James Conlon enregistre depuis de très nombreuses années cette musique qu’il dirige partout dans le monde. Un certain Didier de Cottignies était directeur artistique chez Decca quand Riccardo Chailly a gravé deux des psaumes en 1996 à Berlin. On pourrait donc bientôt entendre à Paris au moins le Psaume 23, centenaire de la création oblige (10 décembre 1910)… Et ce ne sera pas difficile d’imaginer le reste du programme parmi les Berg, Schönberg, Weil, Krenek, Eisler, Webern, Mahler, Ullmann ou Korngold qui font de cette époque une inépuisable mine d’étonnantes musiques. Espérons pouvoir enfin entendre un jour cette étonnante et fort belle musique à Paris…
Gilles Lesur
Références discographiques
Intégrales des œuvres chorales de Zemlinsky, Isokoski, Urmana, Voigt, Schmidt, Volle, Albert, Chor des Städt Musikvereins zu Dusseldörf (Raimund Wipperman), Gürzenich Orchester, Köln Philharmonie, James Conlon, 2 CD EMI 2005. Ce coffret comprend « Frühlingsbegräbnis » (L’Enterrement du printemps ») une œuvre à la « Sehnsucht » – mélange de désir et de nostalgie – très prenante, cantate pour soprano, baryton chœur et orchestre composée sur un texte de Paul Heyse dans les années 1896-97, révisée en 1903 et créée par James Conlon en 1997. L’enregistrement de cette création figure dans ce double CD EMI.
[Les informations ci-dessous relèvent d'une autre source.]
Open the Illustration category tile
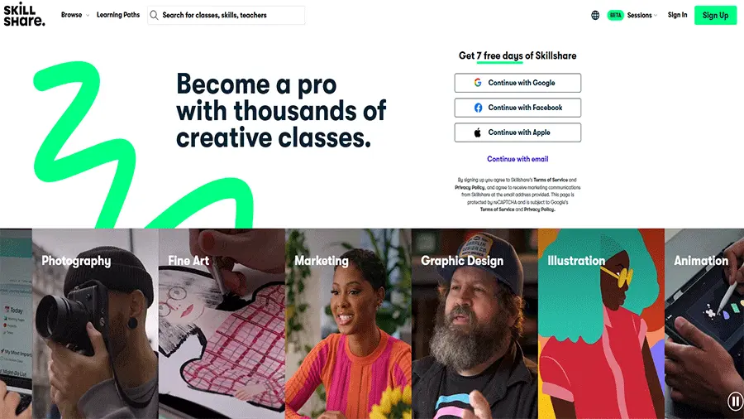The image size is (744, 419). [x=601, y=324]
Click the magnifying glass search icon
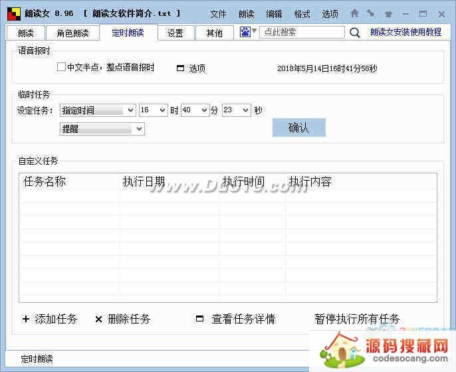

Psaumes 83, 23 op.14 et 13 op.24, Drei Ballettstücke, Rundfunkchor Berlin (Robin Gritton, chef de chœur), Rundfunk-Sinfonieorchester Berlin, Karl Anton Rickenbacher, Koch Schwann 1999.
Psaumes 23 et 83, Die Seejungfrau (La Sirène), Rundfunk-Sinfonieorchester Berlin, Chœur Ernst Senff, Riccardo Chailly, Decca 1996 (Série « Entartete Musik »).